Es evidente la semejanza del Bautista de Soriano (y, para el caso el de Felipe Sojo y el de Epitacio Calvo, en sendos relieves que representan La degollación del Bautista y El bautismo de Cristo, también en la colección de este museo) con la figura de Cristo.
Soriano no siguió a Pacheco más que en la idea de que los pelos de la túnica queden por dentro, rozando la piel del Bautista, y no por fuera; y en el efecto de aspereza que semejante solución nos produce. En donde sí lo obedeció es en cuanto a la "insignia!, es decir, la cruz que porta. Pacheco se extiende en justificar la propiedad de este emblema, contra aquellos que reprenden que "antes de haber padecido en ella el Salvador no la había de traer San Juan en su caña o báculo!; y lo legitima, entre otros argumentos, con el de que San Juan, como el profeta excepcional y perfecto que fue, "supo el misterio que se obró en ella!, y por ello la veneraba y "predicaría teniéndola en sus manos".
Lo curioso es cómo, en la escultura de Soriano, conviven la tradición iconográfica católica con la indudable referencia clásica: su Bautista es una suerte de variante, acaso más enfática, del orador, un topos figurativo de la estatuaria antigua, al que también aluden el Iturbide, de Vilar, y el San Pablo, de Barragán. Pero la verticalidad de su brazo derecho elevado al cielo lo connota más específicamente como predicador. Por otra parte, la aspereza de su vestido y su semidesnudez no dejando de evocar las estatuas de filósofos antiguos.

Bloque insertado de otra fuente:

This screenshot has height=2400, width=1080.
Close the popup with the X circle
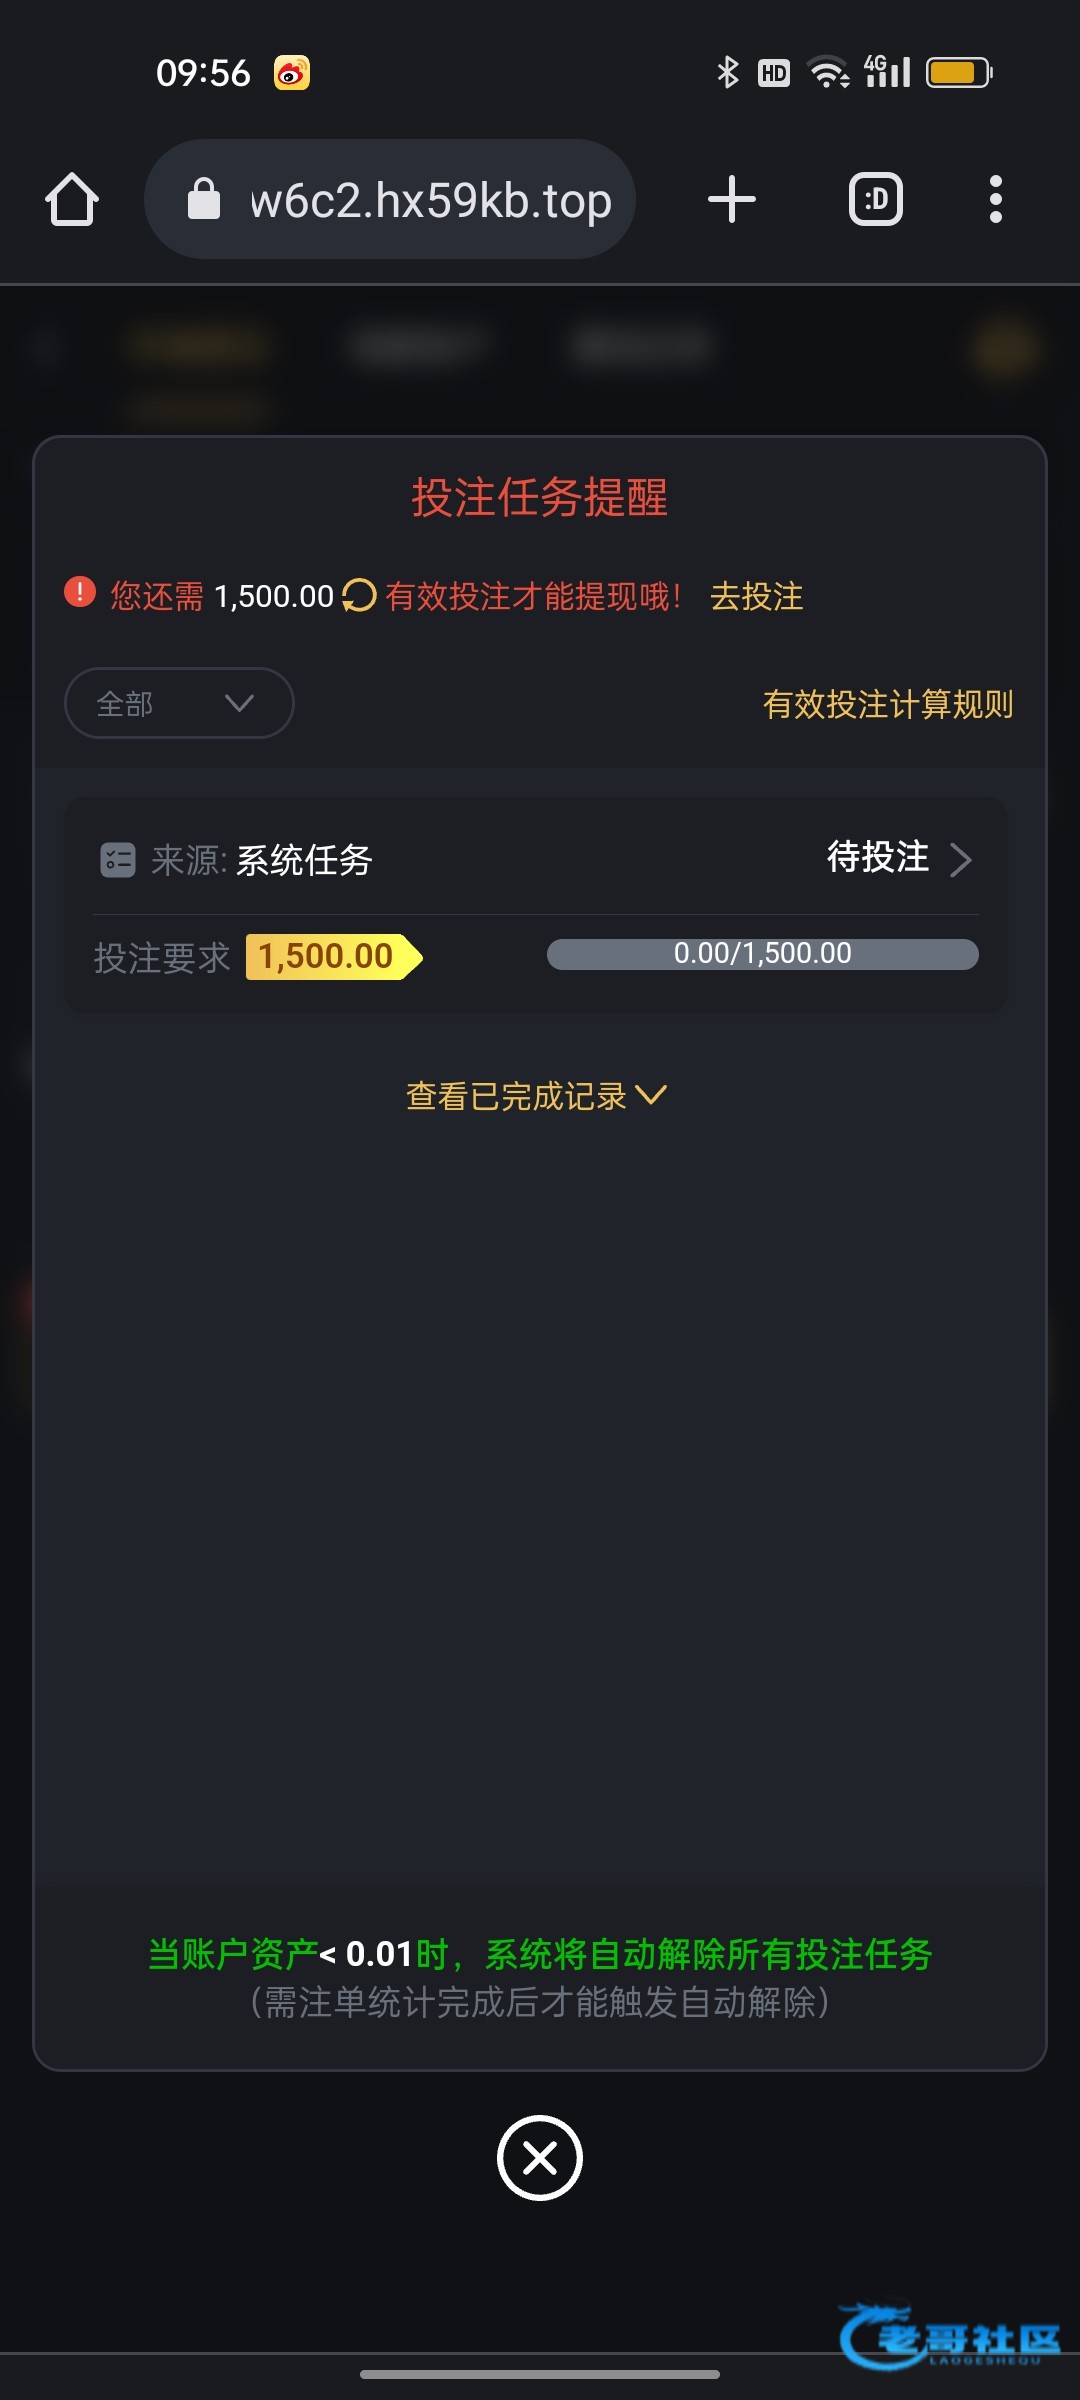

No debe sorprendernos que las efigies modeladas de tan variados personajes remitan a un idéntico prototipo o modelo para su solución compositivo. No es difícil percibir que, también en México, la asistencia a discursos cívicos y a sermones, o bien a las deliberaciones del Congreso, era parte de la vida cotidiana. Y la oratoria, un "arte" que debía dominar todo aquel que aspirase a influir en la sociedad y a labrarse un prestigio en la vida pública, tanto en el orden político como en el religioso.